> INSTRUCCIÓN DADA A
Copia sin cambios, del fragmento sobre Elías de Tejada, el pasaje que va de "Me parece que" a "de la Monarquía.".
> INSTRUCCIÓN DADA B
Pasa al inglés esta oración del fragmento sobre Elías de Tejada: "Me parece que a Francisco Elías de Tejada le sorprendió la muerte cuando todavía no se había metido de lleno en el estudio del siglo XVIII y primer tercio del XIX, y quizá de ahí vengan sus exageraciones de valoración negativa sobre este periodo de la Monarquía."

> FRAGMENTO DEL DOCUMENTO
»»
Antes de reproducir los dos discursos inaugurales realizados por Elías de Tejada, quisiera hacer dos puntualizaciones sobre el contenido de los mismos:
1. La necesaria revisión y matización de los enjuiciamientos negativos categóricos que el Profesor Elías de Tejada lanzaba sobre el periodo de la Monarquía Española de 1700-1833, y que estudios serios que ya se estaban realizando paralelamente en aquélla época de la década de los sesenta (y que han venido continuándose hasta hoy) arrojan un panorama que, si bien estaba necesitado de algunas pequeñas reformas en virtud de algunos errores accidentales que no comenzaron con los Borbones sino que ya venían arrastrándose y acumulándose de la época austracista, era bastante bueno en su generalidad y, lo que es más importante, sin ruptura con la Tradición política-constitucional española, ruptura que luego sí ocurriría a partir del fatídico año de 1833.
Me parece que a Francisco Elías de Tejada le sorprendió la muerte cuando todavía no se había metido de lleno en el estudio del siglo XVIII y primer tercio del XIX, y quizá de ahí vengan sus exageraciones de valoración negativa sobre este periodo de la Monarquía.
««
> LÍNEAS PROPORCIONADAS
»»
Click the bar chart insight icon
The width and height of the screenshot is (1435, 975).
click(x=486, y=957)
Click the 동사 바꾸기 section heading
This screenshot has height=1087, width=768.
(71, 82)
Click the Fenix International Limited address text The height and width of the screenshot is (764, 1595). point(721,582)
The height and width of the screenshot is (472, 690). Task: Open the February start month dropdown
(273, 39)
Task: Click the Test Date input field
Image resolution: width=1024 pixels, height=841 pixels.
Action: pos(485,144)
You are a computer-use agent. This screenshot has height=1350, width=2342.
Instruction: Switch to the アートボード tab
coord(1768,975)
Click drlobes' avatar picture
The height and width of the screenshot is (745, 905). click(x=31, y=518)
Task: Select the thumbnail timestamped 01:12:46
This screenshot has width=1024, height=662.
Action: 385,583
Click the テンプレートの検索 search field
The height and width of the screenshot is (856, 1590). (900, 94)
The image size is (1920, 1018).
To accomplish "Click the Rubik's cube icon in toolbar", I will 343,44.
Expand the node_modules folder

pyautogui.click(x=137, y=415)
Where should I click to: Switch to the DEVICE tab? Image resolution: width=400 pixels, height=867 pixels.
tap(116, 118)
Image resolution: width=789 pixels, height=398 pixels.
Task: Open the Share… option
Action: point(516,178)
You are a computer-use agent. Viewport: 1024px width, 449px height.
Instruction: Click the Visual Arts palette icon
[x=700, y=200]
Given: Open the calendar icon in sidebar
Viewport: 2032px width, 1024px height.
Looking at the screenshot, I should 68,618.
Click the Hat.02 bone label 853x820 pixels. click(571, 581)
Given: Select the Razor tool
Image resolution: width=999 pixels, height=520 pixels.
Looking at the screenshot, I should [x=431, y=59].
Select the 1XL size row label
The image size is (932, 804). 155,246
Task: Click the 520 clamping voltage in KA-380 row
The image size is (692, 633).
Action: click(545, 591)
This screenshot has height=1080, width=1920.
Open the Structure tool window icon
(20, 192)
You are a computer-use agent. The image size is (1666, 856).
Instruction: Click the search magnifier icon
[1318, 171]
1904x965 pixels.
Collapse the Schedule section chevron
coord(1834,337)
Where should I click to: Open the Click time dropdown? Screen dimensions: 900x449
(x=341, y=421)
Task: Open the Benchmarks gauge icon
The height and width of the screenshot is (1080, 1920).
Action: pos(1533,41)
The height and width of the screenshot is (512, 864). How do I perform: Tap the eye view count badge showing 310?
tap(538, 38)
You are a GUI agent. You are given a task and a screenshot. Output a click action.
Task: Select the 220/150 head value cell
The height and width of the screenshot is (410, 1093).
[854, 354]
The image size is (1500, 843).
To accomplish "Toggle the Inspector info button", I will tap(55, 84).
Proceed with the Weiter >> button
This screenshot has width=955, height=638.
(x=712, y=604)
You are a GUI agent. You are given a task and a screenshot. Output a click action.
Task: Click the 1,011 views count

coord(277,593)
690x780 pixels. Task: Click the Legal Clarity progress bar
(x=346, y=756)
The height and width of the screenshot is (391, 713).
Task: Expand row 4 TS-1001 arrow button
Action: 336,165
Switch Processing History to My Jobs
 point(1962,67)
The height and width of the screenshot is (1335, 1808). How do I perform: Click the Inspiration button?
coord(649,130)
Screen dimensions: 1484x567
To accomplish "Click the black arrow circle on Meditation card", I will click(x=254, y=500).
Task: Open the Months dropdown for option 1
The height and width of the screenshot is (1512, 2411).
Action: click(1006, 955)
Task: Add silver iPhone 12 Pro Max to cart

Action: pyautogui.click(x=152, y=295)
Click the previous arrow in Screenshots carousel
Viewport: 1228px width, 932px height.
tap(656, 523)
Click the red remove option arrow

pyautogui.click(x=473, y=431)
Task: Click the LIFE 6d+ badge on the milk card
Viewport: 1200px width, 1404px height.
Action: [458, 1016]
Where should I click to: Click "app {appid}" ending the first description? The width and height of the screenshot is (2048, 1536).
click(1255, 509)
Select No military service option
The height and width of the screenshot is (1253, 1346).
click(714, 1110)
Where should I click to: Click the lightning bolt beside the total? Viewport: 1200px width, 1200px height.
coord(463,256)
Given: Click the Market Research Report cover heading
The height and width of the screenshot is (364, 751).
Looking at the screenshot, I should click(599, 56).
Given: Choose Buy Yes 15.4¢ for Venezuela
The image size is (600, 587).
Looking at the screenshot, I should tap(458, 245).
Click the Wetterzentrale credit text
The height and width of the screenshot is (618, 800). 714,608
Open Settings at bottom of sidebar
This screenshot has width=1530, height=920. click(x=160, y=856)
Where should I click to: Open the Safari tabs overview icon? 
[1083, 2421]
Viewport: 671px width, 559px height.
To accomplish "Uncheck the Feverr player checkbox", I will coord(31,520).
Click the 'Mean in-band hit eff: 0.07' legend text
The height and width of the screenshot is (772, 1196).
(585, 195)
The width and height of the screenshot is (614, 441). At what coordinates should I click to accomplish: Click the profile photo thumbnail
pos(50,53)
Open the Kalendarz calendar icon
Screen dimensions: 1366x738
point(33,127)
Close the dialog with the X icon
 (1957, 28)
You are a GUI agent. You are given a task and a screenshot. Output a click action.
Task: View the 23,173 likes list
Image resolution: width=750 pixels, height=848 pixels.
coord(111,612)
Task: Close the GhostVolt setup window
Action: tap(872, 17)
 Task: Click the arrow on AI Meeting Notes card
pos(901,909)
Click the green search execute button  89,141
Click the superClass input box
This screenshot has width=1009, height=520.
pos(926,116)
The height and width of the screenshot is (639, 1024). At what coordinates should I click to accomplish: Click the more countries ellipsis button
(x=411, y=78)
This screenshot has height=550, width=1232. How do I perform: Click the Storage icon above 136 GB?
««
> RESPUESTA DEL EJERCICIO A
Me parece que a Francisco Elías de Tejada le sorprendió la muerte cuando todavía no se había metido de lleno en el estudio del siglo XVIII y primer tercio del XIX, y quizá de ahí vengan sus exageraciones de valoración negativa sobre este periodo de la Monarquía.

> RESPUESTA DEL EJERCICIO B
It seems to me that death caught Francisco Elías de Tejada by surprise when he had not yet fully devoted himself to the study of the eighteenth century and the first third of the nineteenth, and perhaps that is where his exaggerated negative judgments about this period of the Monarchy come from.